Ideally, the software that is run in this sandbox should not recognize it is in a sandbox. The software should run just as it would run natively on a host. A container should not change how the software interfaces with the system.

container stack

In Figure 2 above, the sandboxed container environment can be seen as the blue box. The orange boxes are the Kernel Namespaces and they are as follows:

cgroups allow limits to be placed on a process and its children. Primarily, these are used for limiting CPU and RAM usage. We won’t dive deep into cgroups as they are technically optional for containers. However, you will be using them in production.

PID and IPC Namespaces
The PID namespace allows a process and its children to run in a new process tree that maps back to the host process tree. The new PID namespace starts with PID 1 which will map to a much higher PID in the host’s native PID namespace. The Inter-Process Communication (IPC) Namespace limits the processes ability to share memory.

Network and UTS Namespaces
The Network Namespace allows a new network stack to exist in the sandbox. This means our sandboxed environment can have its own network interfaces, routing tables, DNS lookup servers, IP addresses, subnets…​ you name it! The Unix Time Sharing (UTS) Namespace exists solely for storing the system’s hostname. Seriously. A whole namespace to store one string. This namespace has a long history and has changed quite a bit along the way. It exists the way it is for historical reasons.

Mount Namespace
The Mount Namespace is the part of the Kernel that stores the mount table. When our sandboxed environment runs in a new Mount Namespace, it can mount filesystems not present on the host. This is very important, as you’ll see.

User Namespace
The User Namespaces allow our sandboxed environment to have its own set of user and group IDs that will map to very high, unique, user and group IDs back on the host system. They also allow the root user in the sandbox to be mapped to another user on the host.

The seccomp utility, while not actually a namespace, acts as a filter for Kernel calls. This allows us to drop Kernel capabilities in our sandboxed environment. For example, we could drop the CAP_NET_RAW kernel capability and processes in our sandbox will not be able to ping. Utilizing seccomp is also not strictly vital to containers and will not be discussed in further detail in this workshop.

Next, in Figure 2, we see that an application and its dependencies come from an image file. The contents of this image file are duplicated into our sandbox as the root filesystem using OverlayFS and chroot. Technically speaking, there are many strategies for mounting the root filesystem in the container, but OverlayFS is quite common and is what we will explore in this workshop.

Setup for Containers the Hard Way

To work through this workshop, you will need access to a RHEL 8 machine. Don’t worry, though, we have one prepared for you.

Note: Your instructor may have different directions for connecting the workshop environment.

In this lab, we will use the RHEL 8 Lab Environments on: [][1]. This site has a handful of great RHEL 8 scenarios. We won’t be running through and of them today, but check them out sometime. Navigate to the RHEL 8 labs, and start the Deploying Containers Using Podman scenario by clicked Start Scenario and then Start Scenario again.

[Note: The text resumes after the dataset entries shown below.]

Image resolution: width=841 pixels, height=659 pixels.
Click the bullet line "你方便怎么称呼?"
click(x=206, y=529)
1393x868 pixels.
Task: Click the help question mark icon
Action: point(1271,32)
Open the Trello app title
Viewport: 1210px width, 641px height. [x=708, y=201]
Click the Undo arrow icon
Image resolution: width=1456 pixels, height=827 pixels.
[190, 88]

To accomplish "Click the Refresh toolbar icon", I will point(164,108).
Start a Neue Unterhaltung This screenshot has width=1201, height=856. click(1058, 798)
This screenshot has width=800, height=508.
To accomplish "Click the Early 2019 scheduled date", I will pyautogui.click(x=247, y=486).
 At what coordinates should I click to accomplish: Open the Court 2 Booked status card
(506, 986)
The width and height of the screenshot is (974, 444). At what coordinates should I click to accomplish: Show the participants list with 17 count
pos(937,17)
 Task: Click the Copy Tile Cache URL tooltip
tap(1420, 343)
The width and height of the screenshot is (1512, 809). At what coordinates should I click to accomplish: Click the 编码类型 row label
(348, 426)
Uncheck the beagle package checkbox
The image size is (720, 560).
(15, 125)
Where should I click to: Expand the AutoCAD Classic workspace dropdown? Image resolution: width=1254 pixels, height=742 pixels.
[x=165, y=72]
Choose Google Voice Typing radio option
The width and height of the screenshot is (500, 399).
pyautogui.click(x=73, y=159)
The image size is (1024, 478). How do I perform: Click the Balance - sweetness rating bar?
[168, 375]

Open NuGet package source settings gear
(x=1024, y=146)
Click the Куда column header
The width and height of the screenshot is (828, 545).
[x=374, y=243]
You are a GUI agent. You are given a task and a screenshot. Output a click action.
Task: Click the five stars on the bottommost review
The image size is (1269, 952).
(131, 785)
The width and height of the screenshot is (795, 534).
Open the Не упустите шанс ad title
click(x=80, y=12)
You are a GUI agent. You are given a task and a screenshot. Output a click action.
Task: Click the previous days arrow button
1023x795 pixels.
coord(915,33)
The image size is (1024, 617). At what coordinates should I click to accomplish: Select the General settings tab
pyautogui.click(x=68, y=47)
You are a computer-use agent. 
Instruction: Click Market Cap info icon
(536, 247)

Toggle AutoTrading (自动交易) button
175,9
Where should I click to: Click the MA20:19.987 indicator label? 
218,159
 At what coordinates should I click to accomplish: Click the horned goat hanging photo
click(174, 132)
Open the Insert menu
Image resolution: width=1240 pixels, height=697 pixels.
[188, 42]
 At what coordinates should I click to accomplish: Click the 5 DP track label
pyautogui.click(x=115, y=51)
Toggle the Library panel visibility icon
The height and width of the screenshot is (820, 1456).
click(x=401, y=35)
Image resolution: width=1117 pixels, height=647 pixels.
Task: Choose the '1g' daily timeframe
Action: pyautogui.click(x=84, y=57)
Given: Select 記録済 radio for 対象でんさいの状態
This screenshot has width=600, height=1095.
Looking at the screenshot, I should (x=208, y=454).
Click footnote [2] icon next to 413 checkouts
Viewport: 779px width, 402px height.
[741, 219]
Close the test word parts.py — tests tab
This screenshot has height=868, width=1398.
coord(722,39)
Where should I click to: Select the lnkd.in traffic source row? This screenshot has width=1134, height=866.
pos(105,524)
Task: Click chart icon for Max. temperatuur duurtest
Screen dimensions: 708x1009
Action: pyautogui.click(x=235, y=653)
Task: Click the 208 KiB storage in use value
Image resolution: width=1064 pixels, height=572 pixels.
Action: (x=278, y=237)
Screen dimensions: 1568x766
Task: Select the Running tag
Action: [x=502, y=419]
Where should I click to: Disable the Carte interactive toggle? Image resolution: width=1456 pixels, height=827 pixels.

This will open a screen with lab instructions on the left and terminals on the right. You can minimize the provided directions, we won’t be using them today. On the right, note that you have access to two terminals. You can open another tab with the + button.

Conventions Used in this Workshop

When something written is a command that you should type, it is separated in a code block, like this:

echo "hello, world!"

And the output will be shown in a block, like this:

hello, world!

End Result

At this point, you should have logged into your node. If you haven’t, let us know so we can help.